Nach der Arbeit fuhr ich zur Unterkunft die Jungens abholen. Dort angekommen diskutierte noch die ganze Turnhalle wer jetzt mitkommt. Alle 50 Bewohner hatten Lust auf Fußball. Die drei Auserwählten waren heiß wie Frittenfett. In der Soccerhalle konnte es also losgehen.
Ob es an der Abwechslung lag, am Talent oder schlicht an der mangelnden Möglichkeit Energie rauszulassen: Die drei waren richtig gut! Kombinationsspiel, Dribblings, harte Schüsse – alles dabei. Ashfer aus Aleppo zeigte sich auf dem Platz so kämpferisch wie Willi Landgraf. Wiederholt mussten wir im zu verstehen geben, dass Grätschen tabu sind. Der gute Kerl verstand es sofort. Seine Motivation und Begsiterung sorgte dann doch noch für ein paar Grätschen – um dann nach jeder Grätsche schuldbewusst und freiwillig ins Tor zu gehen.

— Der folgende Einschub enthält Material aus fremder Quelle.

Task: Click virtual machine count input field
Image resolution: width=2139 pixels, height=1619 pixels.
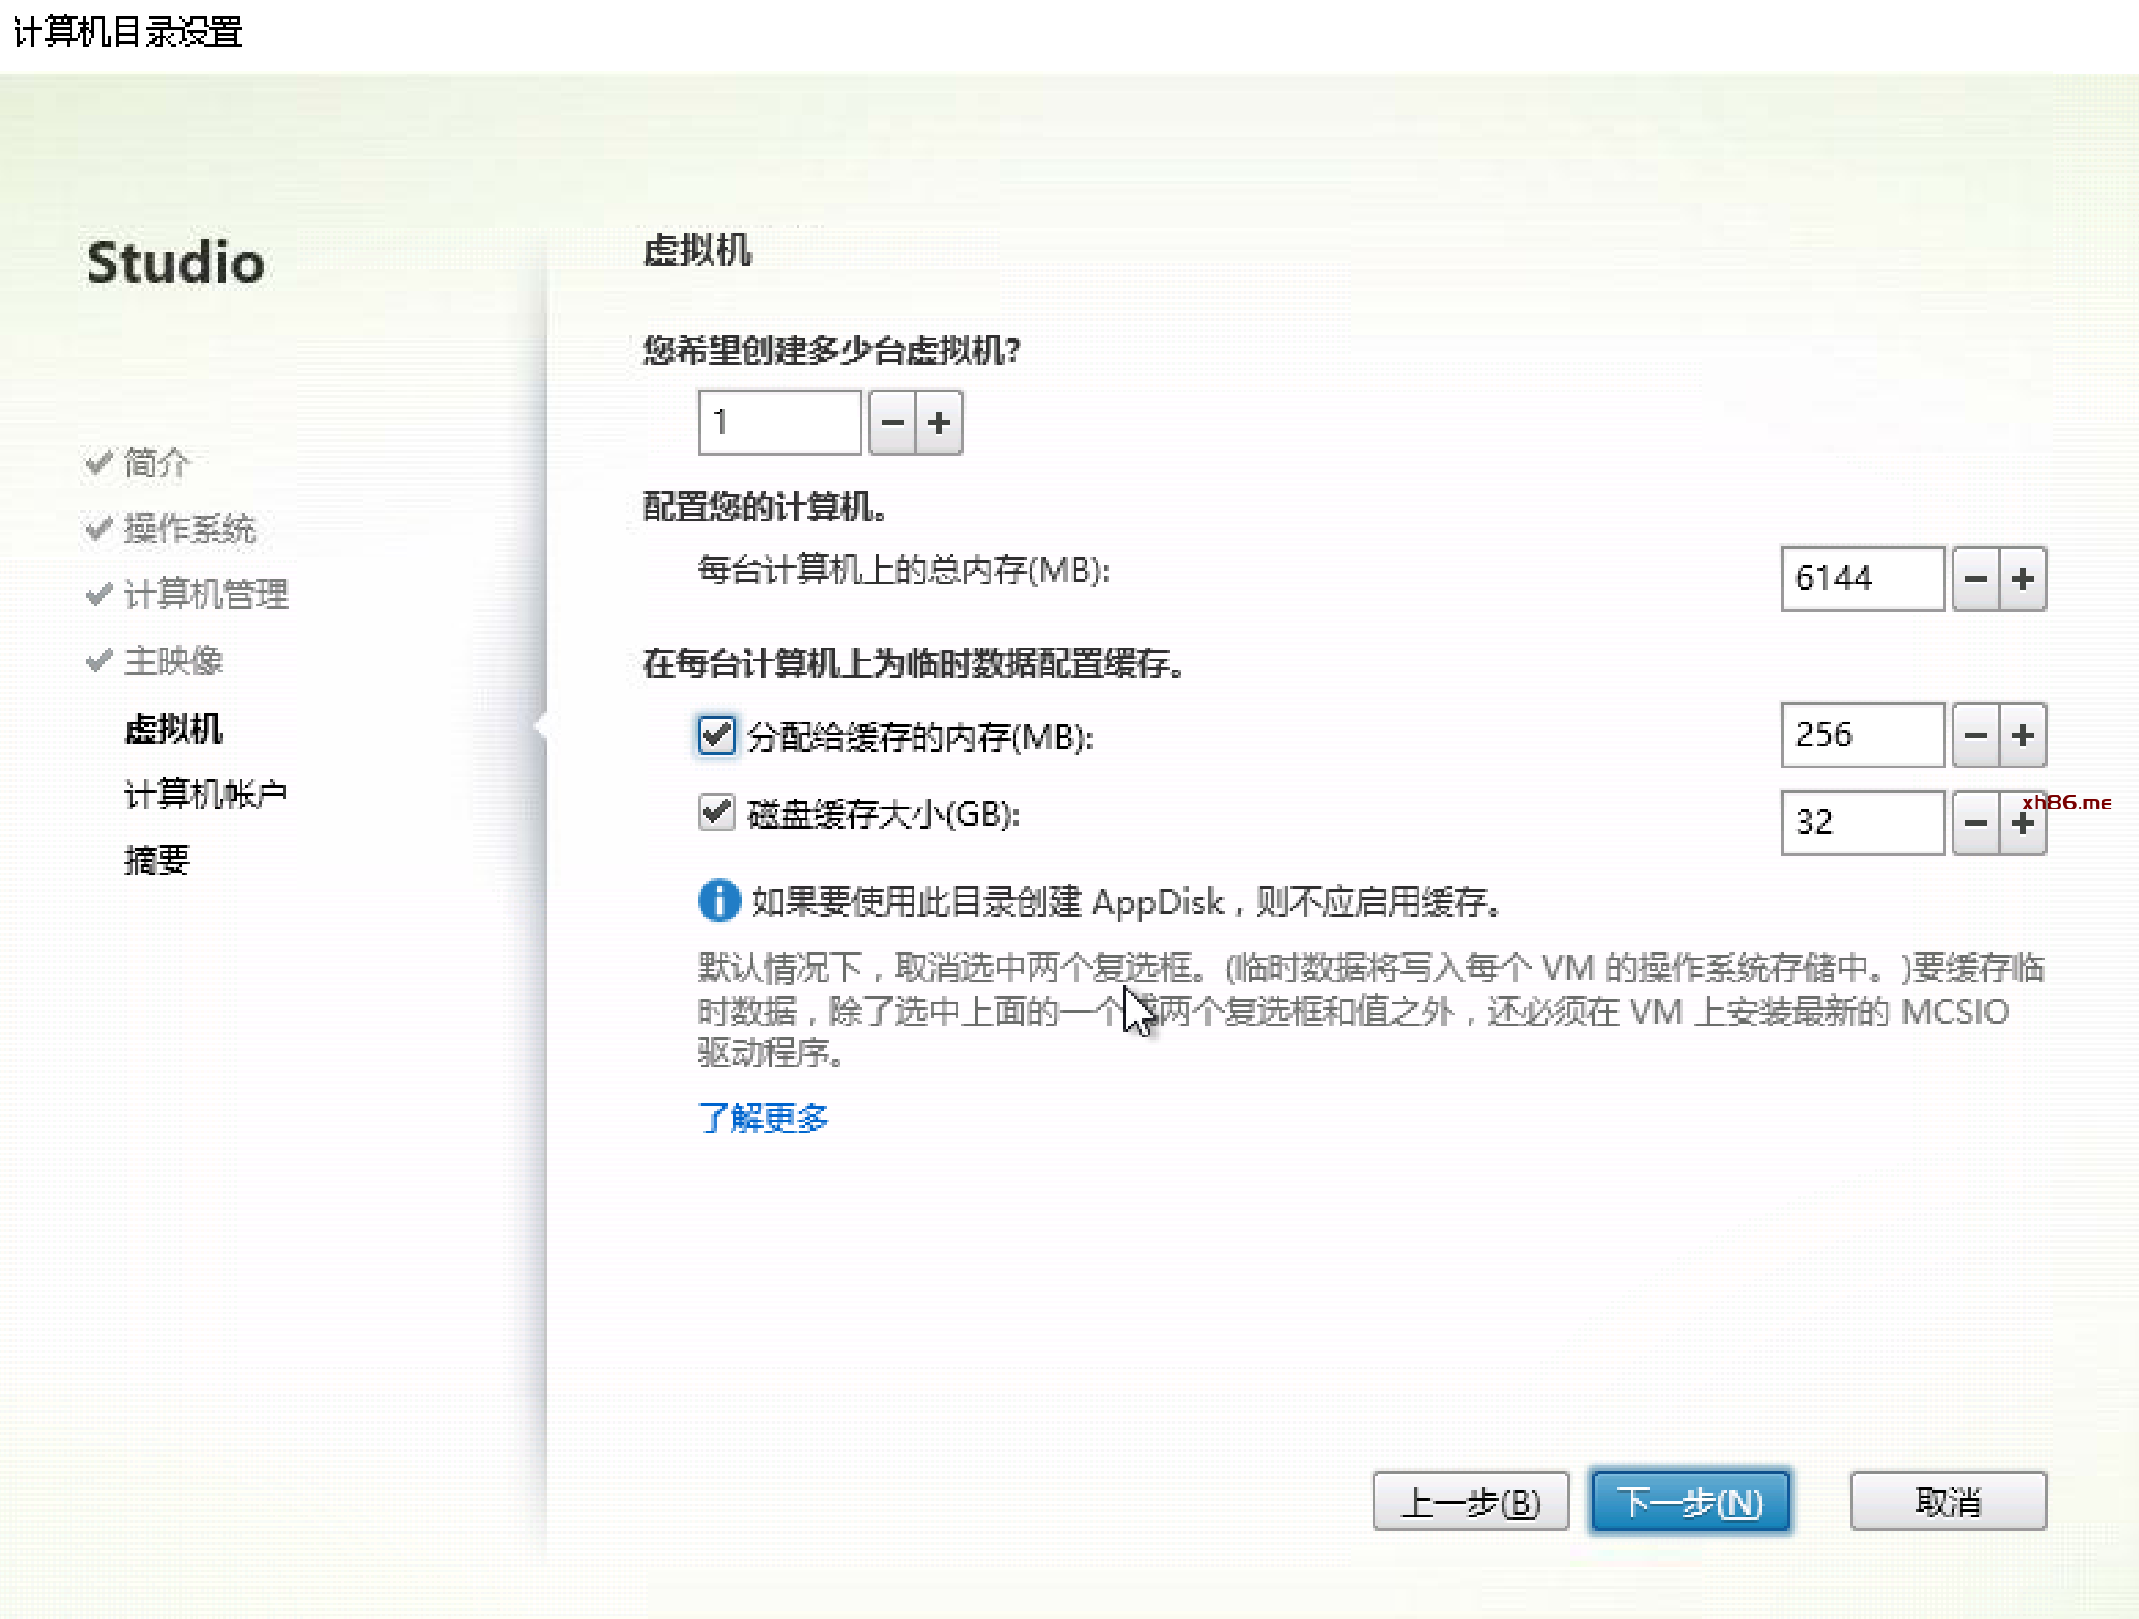Action: pyautogui.click(x=778, y=423)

Nach 60 Minuten offenbarte seine kompromisslose Spielweise dann die Folgen: sein einziges Paar Schuhe war kaputt. Die Sohle hing nur noch in Fetzen am Schuh. Er und Arif (auch aus Syrien) hatten nämlich in Jeans und ihren normalen Schuhen mitgespielt.

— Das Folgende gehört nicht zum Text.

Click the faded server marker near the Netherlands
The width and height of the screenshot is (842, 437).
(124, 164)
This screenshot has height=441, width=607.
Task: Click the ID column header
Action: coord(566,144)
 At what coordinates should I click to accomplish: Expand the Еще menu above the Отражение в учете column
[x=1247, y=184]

Nun saßen wir also fix und fertig im Auto auf dem Weg zurück in die Unterkunft. Arif, der auf dem Beifahrersitz saß und ebenfalls recht ausgepowert war, schwieg eine ganze Weile. Wie sich herausstellte hatte er sich seine bisher gelernten Englisch-Deutsch-Brocken zusammengelegt. Zunächst bedankten sich die drei aufs herzlichste dass sie mitspielen durften. Anschließend simulierte Arif ein schweres Atmen, deutete seine Zigarettenpackung und anschließend auf seine Lunge. “Ich gehe Allah!” sagte er.Ich verstand. Dann nickte ich und sagte “Ich auch!“.